T oday’s post is inspired by the single most frequent question that readers ask me: How does a person get started with therapy?
Up until now, I’ve been pretty clueless on what to say about that. But I finally asked my own therapist for advice on the issue. The highlights from our chat are outlined below.
If you’re interested in therapy and don’t know where to begin, this is the post for you. All right, then. Here we go…
*How to find a good shrink*
Ask your friends for the names of good shrinks.
My therapist says this is the #1 best way to proceed because you’re getting a referral from someone you already trust. I totally agree (even though once in a while, you’ll run into a friend who is reluctant to share their shrink).
Get a referral from a professional organization.
If you have a specific condition, look for foundations and non-profit groups committed to helping people in your situation. These organizations tend to keep track of professionals with relevant areas of expertise.
Explore the listings on GoodTherapy.org.
GoodTherapy.org was founded in 2007 with the mission of protecting the public from unscrupulous practitioners. The site lists shrinks and marriage counselors from more than 30 countries. Each of these professionals was checked out before being allowed to post a photo and profile. Visiting this site is a great way to get a feel for who and what vibes with you. And yes, my shrink is listed. His name is Paul Greene.
Paul says that people often view shopping for a shrink as a waste of time and money. After all, it’s not fun to keep repeating your story and visiting different offices. But the search is part of the journey. :)
Did that last line sound therapy-ish? Haha. I’m loving this post because it’s the first time I’ve ever mentioned Paul by name. Maybe you’d like to read about how we met.
Paul is my second shrink.
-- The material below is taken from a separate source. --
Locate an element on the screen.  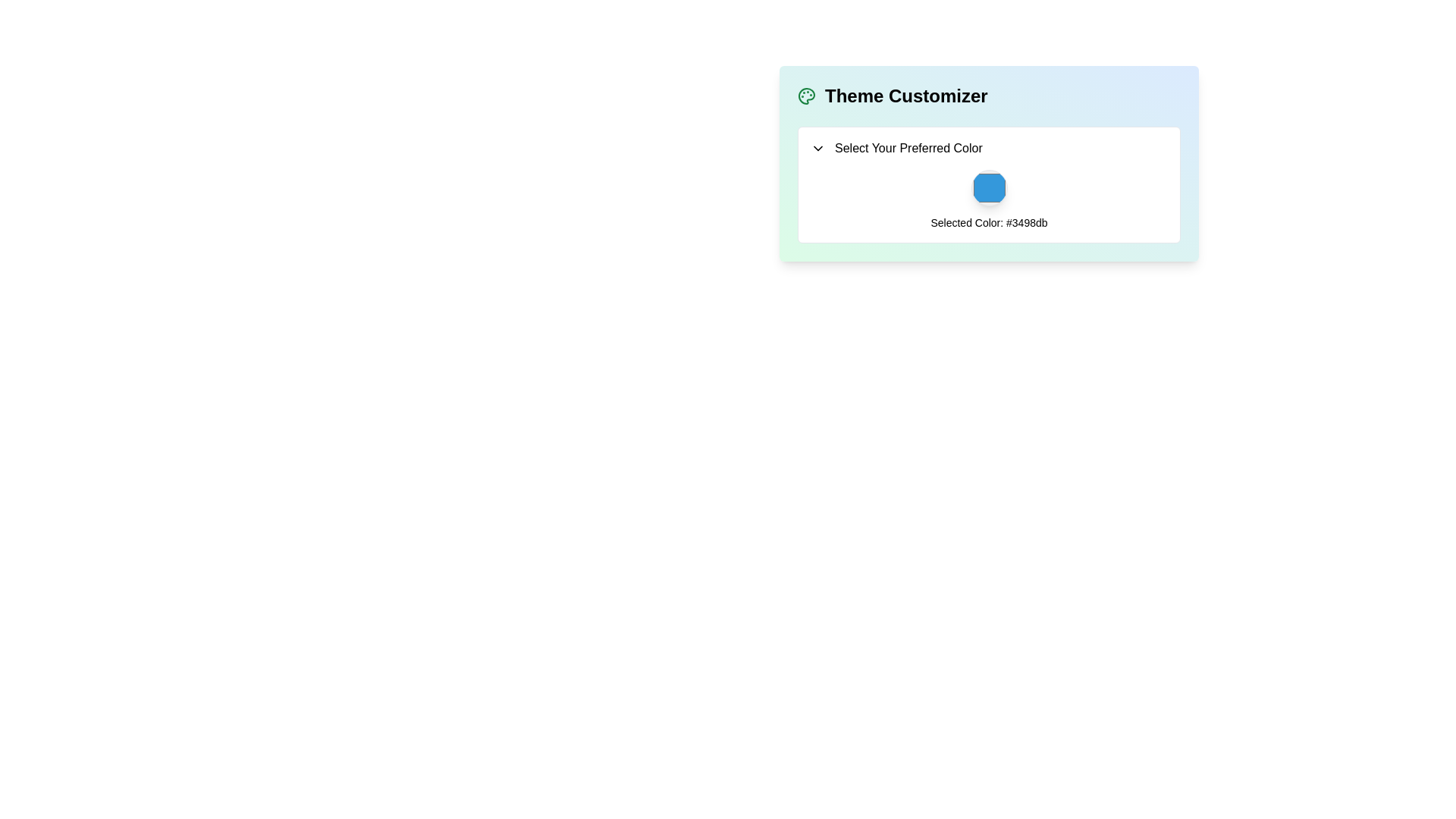
the green palette icon located at the left-most side of the 'Theme Customizer' title block, which symbolizes artistic functionalities is located at coordinates (806, 96).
I, the early ’90s, I found my first therapist through a friend referral. After about two years of weekly therapy, she told me that I had “problems dealing with people” and put me in one of her weekly therapy groups. Between the individual and group work, I stayed with her on-and-off for nearly a decade. She was a good mommy to me and remains one of my most powerful influences.
Along the way, she mentioned that someday, I might want to be analyzed by a man. And if so, I should contact her good friend Paul (a friend-ish referral!). A few years after I stopped seeing her, she died. A few more years passed and then, I contacted Paul.
Being with him is different from my first round on the couch. Instead of weekly sessions with a senior citizen/grandma, I’m working with a guy around my own age who is not a father figure. Where my first shrink was something of a big personality diva, he is a consistently sane, insightful, calm, objective, non-bossy, non-romantic, supportive male voice in my life. It’s a way of interacting with men that was completely absent from my childhood.
I’m sure it’s no coincidence that right now, more readers than ever are asking me about therapy. Hey, welcome to the holidays! ‘Tis the season for freaking out. As Paul observes, the stress begins with the run-up to Thanksgiving and often doesn’t end until the let-down after New Year’s:
- We are making key decisions related to time, people and money.
- The season gets us thinking about family, childhood and relationships.
- No wonder we have moments of anxiety, sadness and loneliness.
- Have other problems? The holidays can intensify your issues.
The one topic we haven’t touched is the financials. Quite honestly, weekly sessions can get expensive real fast. Some folks even go twice a week or book the occasional double session; imagine those bills…
But talk to your potential shrink about payment. Some health insurance plans or other coverage options can cut you a huge break. Personally, every dime of my shrinkage came out of my own pocket. All told, we’re talkin’ tens of thousands of dollars.
Still, no regrets. If anything, I am wholeheartedly grateful. Getting shrunk is an investment in myself, a privilege, an education in life skills, a shot at having the necessary tools to find happiness.